Woody Allen should have quit while he was ahead.
I admit it’s hard to say when that was. Would it have been in the late 1980s, after the dark and soulful “Crimes and Misdemeanors”? Was it in the late ’90s, after “Sweet and Lowdown,” starring an incomparable Sean Penn? Or was it earlier in this decade, after the light but charming “Midnight in Paris”?
One thing is for sure — it was before he made his latest movie, “Magic in the Moonlight,” and it was before he was accused, again, of molesting his adopted daughter, Dylan Farrow. You can debate the propriety of discussing Allen’s alleged misdoings in the context of his films. But if you want to argue that rotten people can also make great art, “Magic in the Moonlight” provides little evidence of that.

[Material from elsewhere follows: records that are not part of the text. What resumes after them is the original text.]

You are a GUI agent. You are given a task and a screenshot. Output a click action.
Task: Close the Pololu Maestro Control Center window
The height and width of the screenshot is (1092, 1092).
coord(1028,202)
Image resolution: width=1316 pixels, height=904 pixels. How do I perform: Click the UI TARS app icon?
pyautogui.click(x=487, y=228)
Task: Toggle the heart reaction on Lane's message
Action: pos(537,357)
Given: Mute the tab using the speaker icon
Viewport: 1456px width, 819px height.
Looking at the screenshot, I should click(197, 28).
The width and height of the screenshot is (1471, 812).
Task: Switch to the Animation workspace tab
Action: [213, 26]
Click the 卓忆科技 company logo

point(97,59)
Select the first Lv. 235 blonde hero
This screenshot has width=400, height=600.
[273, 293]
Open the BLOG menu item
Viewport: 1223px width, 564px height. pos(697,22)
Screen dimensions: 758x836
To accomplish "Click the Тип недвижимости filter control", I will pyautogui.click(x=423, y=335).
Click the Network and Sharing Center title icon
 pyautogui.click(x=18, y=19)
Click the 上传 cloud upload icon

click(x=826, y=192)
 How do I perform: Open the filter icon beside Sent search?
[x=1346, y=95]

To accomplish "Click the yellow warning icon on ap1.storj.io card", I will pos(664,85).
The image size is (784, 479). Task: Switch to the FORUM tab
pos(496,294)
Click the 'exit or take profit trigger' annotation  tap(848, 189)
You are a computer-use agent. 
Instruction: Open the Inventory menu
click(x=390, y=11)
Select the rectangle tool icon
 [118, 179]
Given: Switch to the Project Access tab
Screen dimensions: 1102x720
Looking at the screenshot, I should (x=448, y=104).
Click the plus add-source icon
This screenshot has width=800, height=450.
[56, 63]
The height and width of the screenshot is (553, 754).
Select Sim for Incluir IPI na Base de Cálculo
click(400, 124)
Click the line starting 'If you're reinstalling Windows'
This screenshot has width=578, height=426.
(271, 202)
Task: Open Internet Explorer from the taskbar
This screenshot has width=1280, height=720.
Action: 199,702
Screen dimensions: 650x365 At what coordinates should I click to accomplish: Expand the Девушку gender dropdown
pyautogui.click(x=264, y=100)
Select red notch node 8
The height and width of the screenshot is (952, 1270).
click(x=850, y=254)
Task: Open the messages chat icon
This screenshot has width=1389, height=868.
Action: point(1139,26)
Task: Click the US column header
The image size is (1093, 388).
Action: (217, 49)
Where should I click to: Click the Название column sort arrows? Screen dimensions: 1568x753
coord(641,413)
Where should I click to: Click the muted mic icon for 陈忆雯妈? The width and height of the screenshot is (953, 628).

The movie is a period piece, taking place in Europe at the tail end of the 1920s. It opens at a performance in Berlin by the magician Wei Ling Soo, who is really an Englishman named Stanley Crawford (played by Colin Firth) exploiting the decade’s enthusiasm for chinoiserie.
It takes only a brief cabaret-side chat between Stanley and his friend Howard Burkan (Simon McBurney) to set up the plot and move the action to the South of France. There we meet the wealthy widow Grace Catledge (Jacki Weaver) and her son, Brice (Hamish Linklater), who are acquaintances of Stanley and Howard.
To both men’s distress, the Catledges have been taken in by a self-proclaimed medium, Sophie Baker (Emma Stone), and her scheming mother (Marcia Gay Harden). While Sophie seduces Catledge mère by channeling the widow’s dead husband, she is wooed by the clueless son, who serenades her on the ukulele. The mother pledges to set up a research institute for spiritual phenomena; her son promises yacht trips to the Greek islands and piles of clothing and jewels.
Like many real-life stage magicians, Stanley is not only an illusionist, but also a professional skeptic of the paranormal. And so it becomes his job to debunk Sophie’s dime-store mysticism and save the poor Catledges from their own gullibility.
By now you can imagine what happens next. Will the handsome Stanley and the beautiful Sophie — he a cynical rationalist, she a starry-eyed swindler — discover that despite their differences they actually have feelings for each other? Will those feelings be tested, and at some point seem hopeless? Will love eventually triumph, and will everyone live happily ever after?